*Excerpt:*
>>
Photo of man tackling tinnitus metaphorically when he's really tackling a quarterback.

Over 45 million people in US are impacted by tinnitus according to the National Tinnitus Association. Rest assured, if you have it, you’re not alone. There is no cure, and it’s not always clear why some people get tinnitus. For most, the secret to living with it is to find ways to manage it. The ultimate checklist to tackle tinnitus is a good place to begin.

Understanding Tinnitus

About one in five people have tinnitus and can hear sounds that no one else can hear. Medically, tinnitus is described as the perception of a phantom sound due to an inherent medical problem. It’s not a sickness of itself, but a symptom, in other words.

Hearing loss is the biggest reason people get tinnitus. The brain is trying to fill in some gaps and that’s one way of thinking of it. Most of the time, your brain works to translate the sound you hear and then decides if you need to know about it. For example, your spouse talking to you is only sound waves until the inner ear changes them into electrical signals. The brain transforms the electrical signals into words that you can comprehend.
<<
*Actions to take:*
• a. In the tinnitus article, what is the biggest reason people get tinnitus?
• b. Please resume the tinnitus article from the point where the text stops.

*Data shown:*
>>
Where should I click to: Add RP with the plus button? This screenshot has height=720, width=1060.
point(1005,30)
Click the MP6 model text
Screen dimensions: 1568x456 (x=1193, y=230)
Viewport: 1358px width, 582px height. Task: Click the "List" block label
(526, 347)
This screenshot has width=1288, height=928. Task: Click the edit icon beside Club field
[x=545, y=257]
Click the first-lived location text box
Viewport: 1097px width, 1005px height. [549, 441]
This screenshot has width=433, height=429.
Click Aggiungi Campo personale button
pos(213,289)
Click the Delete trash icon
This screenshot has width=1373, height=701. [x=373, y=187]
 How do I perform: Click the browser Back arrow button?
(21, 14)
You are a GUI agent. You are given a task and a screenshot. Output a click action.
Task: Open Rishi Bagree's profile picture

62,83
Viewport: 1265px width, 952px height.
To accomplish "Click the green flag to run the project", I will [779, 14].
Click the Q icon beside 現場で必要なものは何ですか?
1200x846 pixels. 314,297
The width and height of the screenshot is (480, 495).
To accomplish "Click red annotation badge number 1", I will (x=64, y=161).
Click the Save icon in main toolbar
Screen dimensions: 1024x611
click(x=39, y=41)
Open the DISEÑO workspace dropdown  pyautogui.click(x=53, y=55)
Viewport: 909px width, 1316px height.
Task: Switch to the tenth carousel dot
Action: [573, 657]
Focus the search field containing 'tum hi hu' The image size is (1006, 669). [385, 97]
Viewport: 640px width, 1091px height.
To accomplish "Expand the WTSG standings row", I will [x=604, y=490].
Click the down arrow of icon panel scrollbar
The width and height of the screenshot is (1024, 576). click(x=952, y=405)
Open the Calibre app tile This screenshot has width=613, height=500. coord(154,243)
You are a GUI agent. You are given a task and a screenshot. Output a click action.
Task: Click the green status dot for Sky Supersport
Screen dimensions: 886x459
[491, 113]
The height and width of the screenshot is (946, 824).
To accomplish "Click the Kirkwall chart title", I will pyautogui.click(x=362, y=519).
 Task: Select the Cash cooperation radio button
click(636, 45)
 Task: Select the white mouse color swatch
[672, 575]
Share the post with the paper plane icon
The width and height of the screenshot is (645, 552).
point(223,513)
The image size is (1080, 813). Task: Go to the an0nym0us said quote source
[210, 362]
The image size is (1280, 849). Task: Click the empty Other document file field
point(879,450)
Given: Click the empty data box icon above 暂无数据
<<
*Your written answers:*
• a. Hearing loss.

• b.
Sound is all around you, but you don’t “hear” it all. The brain filters out the noise it doesn’t think is important to you. For instance, you don’t always hear the wind blowing. Because it’s not crucial, the brain masks the sound of it as it passes by your ears even though you can feel it. It would be confusing and distracting if you heard every sound.

There are less electrical impulses for the brain to interpret when someone suffers from hearing loss. The signals never arrive because of damage but the brain still waits for them. The brain may try to create a sound of its own to fill the space when that happens.

Some Sounds tinnitus sufferers hear are:

  • Hissing
  • Ringing
  • Clicking
  • Roaring
  • Buzzing

It might be a soft, loud, low pitched, or high pitched phantom noise.

Loss of hearing is not the only reason you could have tinnitus. Here are some other potential causes:

  • Malformed capillaries
  • Earwax accumulation
  • Neck injury
  • Tumor in the head or neck
  • TMJ disorder
  • Acoustic neuroma
  • Ear bone changes
  • High blood pressure
  • Head injury
  • Medication
  • Poor blood flow in the neck
  • Atherosclerosis
  • Meniere’s disease
  • Loud noises around you

Although physically harmless, tinnitus is connected to anxiety and depression and can cause complications like difficulty sleeping and high blood pressure.

Your Ear’s Best Friend is Prevention

Prevention is how you prevent a problem as with most things. Decreasing your risk of hearing loss later in life begins with safeguarding your ears now. Tips to protect your ear health include:

  • If you have an ear infection, see a doctor.
  • Spending less time wearing headphones or earbuds.
  • When you’re at work or at home avoid long term exposure to loud noises.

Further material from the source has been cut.